I found this project really fun to work on. After implementing the main “blog” section, I added one for “haikus” and one for social media (playing with on-the-fly image generation was satisfying). But as you can see from the counter screenshot I shared above, scrapers REALLY love the blog section. It's probably exactly the kind of content they're looking for.

Now, it's very likely that my trap will eventually be flagged and excluded from further scraping. I think this approach of laying honeypots is doomed to fail unless more people start creating their own.

Imagine what it would look like if 1% of folks with a domain decided to host their own honeypot. It would be really hard for a human reviewer to keep up with them! Not only that, but since the generated texts are pretty much valid English, they're also quite hard to automatically flag as invalid unless they use a more powerful model, which makes their scraping a lot more expensive.

(I shared the source code to my project above, but here it is again if you're interested.
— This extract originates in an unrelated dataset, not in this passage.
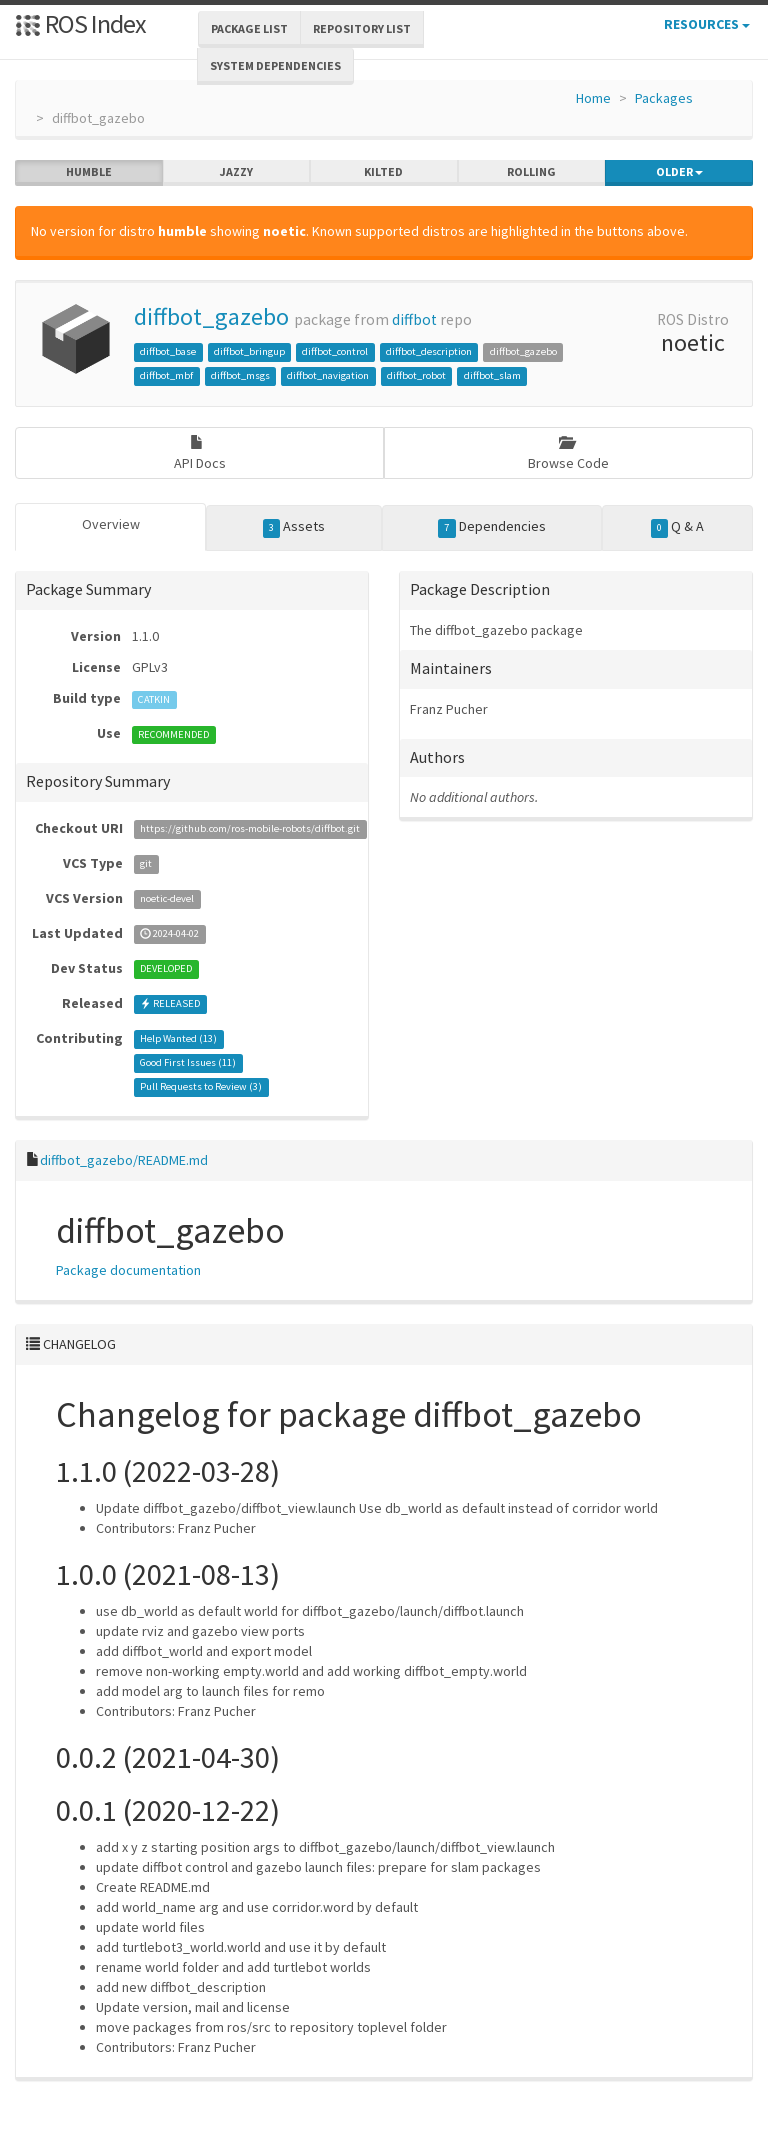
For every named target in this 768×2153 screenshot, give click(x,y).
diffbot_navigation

If you need any help setting it up, please let me know!)

Now, as a closing thought, I want to say that (contrary to what it might seem from this post) I'm not against AI. I actually think LLMs and the greater AI ecosystem have a lot of potential to be used for good. I sincerely believe that it's already helping in a lot of areas, and we're going to see lots of improvements going forward.

I'm not against my content being scraped either. What I'm against is assholes who don't respect ownership or my preference as the creator of the content they so desperately want.


Thoughts

  • I really should try and get back into meditating. For a long time, I used to have a fairly consistent practice, but now I'm struggling to find time and motivation. Perhaps I should try and do something extreme like waking up at 4:45am every morning to meditate before everyone wakes up? Extreme schedules seem to work for me for some reason.

Some pics from today. Both of them are from a restaurant where we had brunch before starting our drive back home. It had a nice message at the entrance that I thought was appropriate to share, as well as a cool mushroom design on the table where we sat.

Pasted image 20251222143820_cAdEbF91.jpg
Pasted image 20251222143825_AeEfB2B8.jpg

Footnotes

  1. I'm assuming “Maurycy” is their name based on their URL. I did a quick search but wasn't able to find any “about” page or anything that would give me this information.